The Debate on the Effects of Marijuana Use During Pregnancy
Many of the arguments for and against the legalization or decriminalization of marijuana hinge upon its effects on the human body. And one of
the most hotly debated topics concerns the consequences of taking the drug during pregnancy: its effect on fetal development, its role in
miscarriage, and the possibility of learning and behavioral problems in children whose mothers used marijuana during pregnancy. Since it is an
illegal drug in many countries, prenatal exposure to it has raised quite a lot of concern--both for the mother and the child she is carrying.
Statistics show that marijuana, derived from the Cannabis sativa herb, is the most widely used recreational drug among pregnant women.
A number of studies strongly suggest that marijuana is a teratogen--or something that can hinder the normal growth and development of a fetus.

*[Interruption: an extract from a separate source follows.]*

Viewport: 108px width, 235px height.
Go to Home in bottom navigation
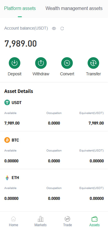(13, 222)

Some researchers believe that the chemicals in marijuana enter the placenta, from which the fetus gets the nutrients it needs to grow. Their
studies show that some of marijuana’s components, such as delta-9-tetrahydrocannabinol (THC) and carbon monoxide, can impact various aspects of
pregnancy. For instance, research conducted in 2006 by embryologists from Vanderbilt University Medical Centre in Tennessee, shows that women who
smoke marijuana are at greater risk for a failed pregnancy because it can upset the chemical balance necessary for the safe passage of the embryo
from the fallopian tube down to the uterus. This could result in an ectopic pregnancy or an outright miscarriage.
Some other studies indicate that regular use of marijuana during pregnancy plays a role in fetal development and birth weight.
For example, a prospective study done in 1982 at the Yale University Medical School in Connecticut showed that white women who regularly
smoked marijuana were at greater risk for delivering low birth weight infants and having infants that are small for their gestational age.
Another study, published in the March-April 2005 issue of the journal Neurotoxicology and Teratology, indicated a positive correlation between
maternal marijuana use and reduced fetal body weight and foot length.
Another concern is the potential effect of prenatal marijuana consumption on an infant’s behavioraland cognitive abilities.
Research conducted by Swedish scientists and published in the 15 December 2004 issue of the journal Biological Psychiatry suggests that
maternal marijuana use may negatively affect the neural systems within the fetal brain that control emotional behavior, leading to unusual
neurological manifestations like high-pitched crying, tremulousness, and atypical reactions to visual stimuli--which can also be seen as
withdrawal symptoms. Still other studies, such as a prospective one done in Ottawa, Canada, and published in a 1995 issue of Life Sciences,
examined the adverse effect of prenatal marijuana exposure on the attention spans of pre-school children and on older children’s problem-solving,
reasoning, and analysis skills, attentiveness, impulsiveness, memory, reading, and language-learning. Case-control studies also suggest that
prenatal exposure to marijuana is a cause of pediatric cancer.
Other scientists, however, dispute these findings. They argue that the results of such studies are not conclusive due to methodological flaws,
such as the failure to isolate marijuana use from other maternal behaviors like tobacco use and alcohol consumption. Also, research conducted so
far has failed to conclusively establish that occasional marijuana use by pregnant women leads to a higher risk of birth defects. In fact, Will
It Hurt the Baby author Dr. Richard S. Abram states that using marijuana infrequently during the first trimester of pregnancy isn’t likely to
result in congenital abnormalities.
They reported that there were no signs of birth defects
A landmark study conducted in the 1990s by medical anthropologist Melanie Dreher, co-author of the book Women and Cannabis: Medicine, Science,
and Sociology, gave the medical world a different insight into the use of marijuana by pregnant women in Jamaica. Dreher found that marijuana was
being used in a cultural and medical context, as a way to relieve morning sickness or nausea, prevent depression and fatigue, and improve
appetites. Her team observed both the mothers who used marijuana and their infants; they reported that there were no signs of birth defects or of
behavioral problems in the marijuana-exposed children either during the month after birth or even several years after.
This is not to say that women should have no compunctions about using marijuana regularly and in large amounts during pregnancy. Rather, as
scientists like Dreher argue, the medical community should improve its research methodologies, be more thorough, conduct more cross-cultural
studies, and refrain from being so quick to conclude without solid evidence that any amount of marijuana use--no matter how slight--during
pregnancy will do lasting harm to both mother and child.